Medicaid Consumer-Directed Care Act

Medicaid Consumer-Directed Care Act

 Summary

The purpose of this Act is to allow consumers to be in charge of directing their own care.  In the existing system, disabled Medicaid beneficiaries have very little control over the long term care services they receive.  This legislation is designed to provide consumers more independence, flexibility, and choice in determining and arranging their care.  It challenges the notion that all Medicaid recipients are incapable of managing their own care effective and responsibly.  The Medicaid Consumer Directed Care Act is designed to provide control to eligible persons so that they might purchase the kind of services that are best for them.

Model Legislation

Section 1. Title. The Act may be cited as the “Medicaid Consumer Directed Care Act.”

Section 2. Definitions.

(A) “Eligible Medicaid beneficiaries” means the following:

(1) Frail elders (ages 60 +) who are receiving 1915(c) Medicaid waiver services;

(2) Adults with physical disabilities (ages 18-64) who are receiving Medicaid home and community based waiver services;

(3) Children (ages 3-17) with developmental disabilities who are receiving  Medicaid home and community based waiver services; and

(4) Adults (ages 18-64) with developmental disabilities who are receiving Medicaid home and community based waiver services.

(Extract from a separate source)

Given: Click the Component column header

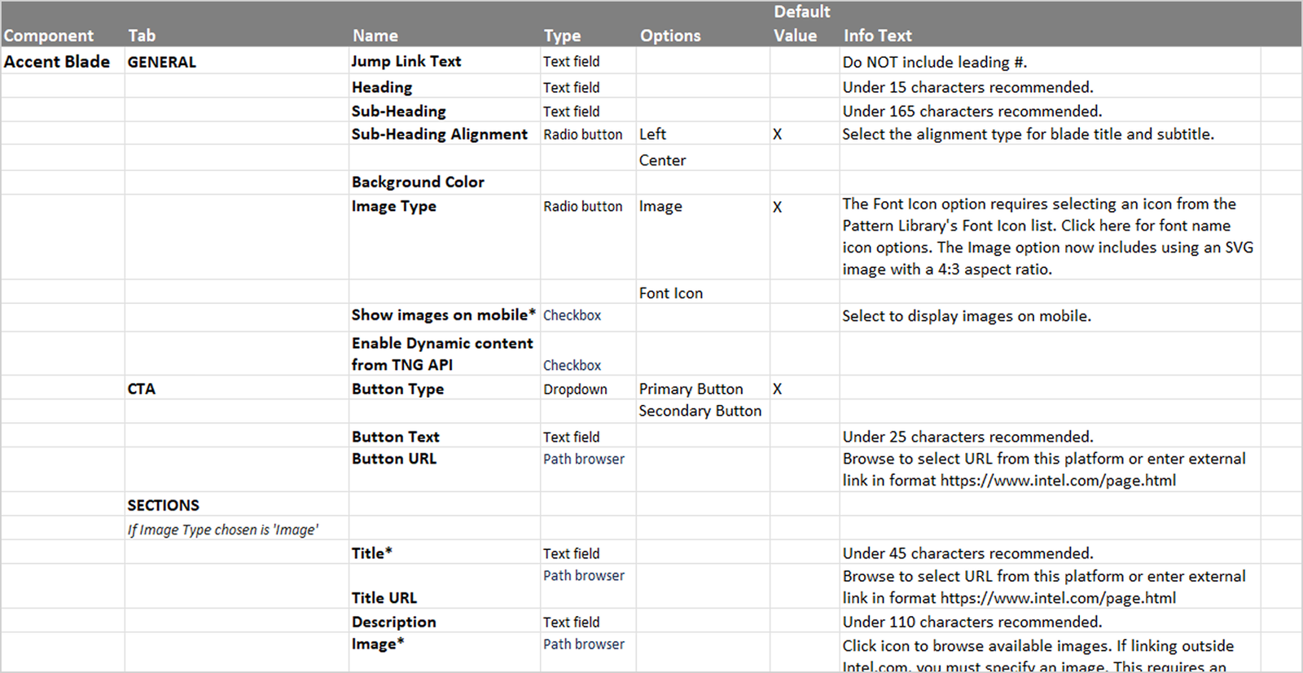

(B) “Eligible services” means care received in the home or in the community by eligible Medicaid beneficiaries that meets the long-term care needs that would otherwise make them at risk for institutional placement.

Section 3.

The Department of Health and Human Services shall establish within Medicaid this program to allow eligible Medicaid beneficiaries, as defined above, to receive a cash allowance or control of a specific budget so that they might purchase the long term care services of their own choosing.
The Department of Health and Human Services will provide a case manager/consultant to assist the participant.  The Department of Health and Human Services will assess the participant’s needs and establish the budget.

Section 4. {Severability Clause.}

Section 5. {Repealer Clause.}

Section 6. {Effective Date.}

 

Reapproved by ALEC Board of Directors on January 28, 2013.